OwlDQ framework, provides organizations the ability to load and process diverse security data feeds at scale in order to detect network data anomalies. The OwlDQ alerts can enable network admins to respond to these events in timely manner.
Here we walk through a scenario to detect anomalies with network traffic dataset.
IP address Validation
Detect the unusual network traffic patterns based on locations.
Identify the suspicious packets based on size.
Detect the malicious activity based on source and destination IP addresses.
-df "yyyy-MM-dd" -loglevel INFO -h 10.142.0.29:5432/owltrunk -owluser admin \
-fpgsupport .000000001 -fpgconfidence 0.4
Which components did we use?
OwlDQ address the issue of efficient network traffic classification by performing unsupervised anomaly detection and use this information to create dynamic rules that classify huge amounts of Infosec data in real time.
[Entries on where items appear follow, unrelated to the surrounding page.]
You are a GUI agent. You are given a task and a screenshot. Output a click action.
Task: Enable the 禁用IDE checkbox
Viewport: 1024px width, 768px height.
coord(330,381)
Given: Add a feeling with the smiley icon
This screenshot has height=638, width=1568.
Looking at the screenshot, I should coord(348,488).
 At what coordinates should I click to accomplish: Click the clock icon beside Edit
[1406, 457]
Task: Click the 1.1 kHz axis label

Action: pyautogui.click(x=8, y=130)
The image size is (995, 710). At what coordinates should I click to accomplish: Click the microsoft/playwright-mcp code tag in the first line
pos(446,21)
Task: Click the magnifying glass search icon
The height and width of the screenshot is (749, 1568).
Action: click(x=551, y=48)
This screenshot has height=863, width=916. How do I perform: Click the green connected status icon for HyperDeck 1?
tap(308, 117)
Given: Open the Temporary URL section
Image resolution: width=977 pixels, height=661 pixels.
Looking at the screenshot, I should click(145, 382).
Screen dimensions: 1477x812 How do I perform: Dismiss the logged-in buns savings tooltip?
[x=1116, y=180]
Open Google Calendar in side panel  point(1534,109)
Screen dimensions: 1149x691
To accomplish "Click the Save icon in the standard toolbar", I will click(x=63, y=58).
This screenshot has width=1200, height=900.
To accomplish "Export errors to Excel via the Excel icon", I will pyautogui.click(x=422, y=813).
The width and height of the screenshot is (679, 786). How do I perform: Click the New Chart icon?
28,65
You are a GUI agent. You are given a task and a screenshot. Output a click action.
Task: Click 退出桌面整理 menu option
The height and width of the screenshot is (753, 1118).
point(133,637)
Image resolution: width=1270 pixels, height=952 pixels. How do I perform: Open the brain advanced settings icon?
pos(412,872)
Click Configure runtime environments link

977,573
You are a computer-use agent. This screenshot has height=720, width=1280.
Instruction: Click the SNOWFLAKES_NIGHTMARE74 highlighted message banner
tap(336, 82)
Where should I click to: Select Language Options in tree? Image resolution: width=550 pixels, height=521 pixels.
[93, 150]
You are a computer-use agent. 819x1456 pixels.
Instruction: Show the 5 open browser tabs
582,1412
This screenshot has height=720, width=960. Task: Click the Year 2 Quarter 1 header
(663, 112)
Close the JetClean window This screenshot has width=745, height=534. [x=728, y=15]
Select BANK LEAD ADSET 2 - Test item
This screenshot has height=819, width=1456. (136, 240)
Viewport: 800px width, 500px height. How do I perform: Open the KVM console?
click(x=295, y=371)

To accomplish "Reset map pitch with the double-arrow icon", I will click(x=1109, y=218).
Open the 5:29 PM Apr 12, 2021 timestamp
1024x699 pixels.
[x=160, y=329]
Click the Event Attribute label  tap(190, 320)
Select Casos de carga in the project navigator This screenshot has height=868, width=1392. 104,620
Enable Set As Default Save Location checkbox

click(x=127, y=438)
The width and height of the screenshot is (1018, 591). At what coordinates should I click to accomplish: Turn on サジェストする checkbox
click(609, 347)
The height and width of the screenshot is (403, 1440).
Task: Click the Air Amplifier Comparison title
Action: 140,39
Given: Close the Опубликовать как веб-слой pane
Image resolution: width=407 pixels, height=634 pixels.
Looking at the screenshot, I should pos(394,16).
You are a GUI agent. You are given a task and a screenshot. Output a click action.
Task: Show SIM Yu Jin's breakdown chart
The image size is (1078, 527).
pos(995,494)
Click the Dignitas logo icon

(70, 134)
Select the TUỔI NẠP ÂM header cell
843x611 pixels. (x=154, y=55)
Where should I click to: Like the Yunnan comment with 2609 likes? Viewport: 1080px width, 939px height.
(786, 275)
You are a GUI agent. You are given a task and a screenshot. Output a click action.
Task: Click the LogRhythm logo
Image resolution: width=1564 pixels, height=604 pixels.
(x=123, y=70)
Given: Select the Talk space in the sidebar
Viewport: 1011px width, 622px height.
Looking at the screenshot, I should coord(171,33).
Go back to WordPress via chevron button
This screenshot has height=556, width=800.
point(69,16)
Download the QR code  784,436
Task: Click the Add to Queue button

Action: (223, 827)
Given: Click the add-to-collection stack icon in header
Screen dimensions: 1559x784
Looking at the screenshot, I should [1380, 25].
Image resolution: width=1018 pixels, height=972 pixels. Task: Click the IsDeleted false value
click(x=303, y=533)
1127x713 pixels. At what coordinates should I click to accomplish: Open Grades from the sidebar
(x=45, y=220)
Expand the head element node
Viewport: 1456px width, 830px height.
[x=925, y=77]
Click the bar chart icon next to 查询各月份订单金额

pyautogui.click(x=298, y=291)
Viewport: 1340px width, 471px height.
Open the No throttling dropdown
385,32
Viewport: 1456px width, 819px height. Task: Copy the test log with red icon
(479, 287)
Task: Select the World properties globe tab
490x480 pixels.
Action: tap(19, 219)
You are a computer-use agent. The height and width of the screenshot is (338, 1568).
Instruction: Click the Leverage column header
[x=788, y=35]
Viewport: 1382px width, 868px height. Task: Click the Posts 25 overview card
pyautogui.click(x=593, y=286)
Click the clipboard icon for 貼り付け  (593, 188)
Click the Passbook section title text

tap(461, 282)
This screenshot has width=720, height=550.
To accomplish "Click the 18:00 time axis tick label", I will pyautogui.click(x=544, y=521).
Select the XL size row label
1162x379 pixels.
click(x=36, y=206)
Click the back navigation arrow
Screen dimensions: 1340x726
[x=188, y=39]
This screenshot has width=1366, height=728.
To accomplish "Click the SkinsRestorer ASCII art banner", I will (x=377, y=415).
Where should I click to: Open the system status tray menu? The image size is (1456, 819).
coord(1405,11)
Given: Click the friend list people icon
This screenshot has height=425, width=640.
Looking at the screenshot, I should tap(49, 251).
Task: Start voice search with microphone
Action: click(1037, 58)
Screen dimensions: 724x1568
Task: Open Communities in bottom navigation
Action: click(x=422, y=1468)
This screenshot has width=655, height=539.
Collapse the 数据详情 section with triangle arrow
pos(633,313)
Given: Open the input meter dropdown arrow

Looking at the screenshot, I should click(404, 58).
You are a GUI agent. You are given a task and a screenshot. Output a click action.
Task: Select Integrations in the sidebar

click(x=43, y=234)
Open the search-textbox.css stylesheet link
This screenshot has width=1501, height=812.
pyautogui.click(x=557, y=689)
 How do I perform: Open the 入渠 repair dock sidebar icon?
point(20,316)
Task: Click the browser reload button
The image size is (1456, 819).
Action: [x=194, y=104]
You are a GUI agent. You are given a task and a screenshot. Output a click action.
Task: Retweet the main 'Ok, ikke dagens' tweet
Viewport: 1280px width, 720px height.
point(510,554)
By providing Infosec dataset along with anomaly records, OwlDQ outlier and pattern algorithms found the anomaly in the network traffic. It mainly detect the following anomalies.
Traffic between Atlanta->Texas
The packet size extremely low between Atlanta->Texas
Atlanta source IP and Texas Destination IP.
Realtime OwlDQ can provide the alerts on network traffic anomalies which can help network admins to do further deep analysis and take preventative measure which is daunting task with huge amount of data.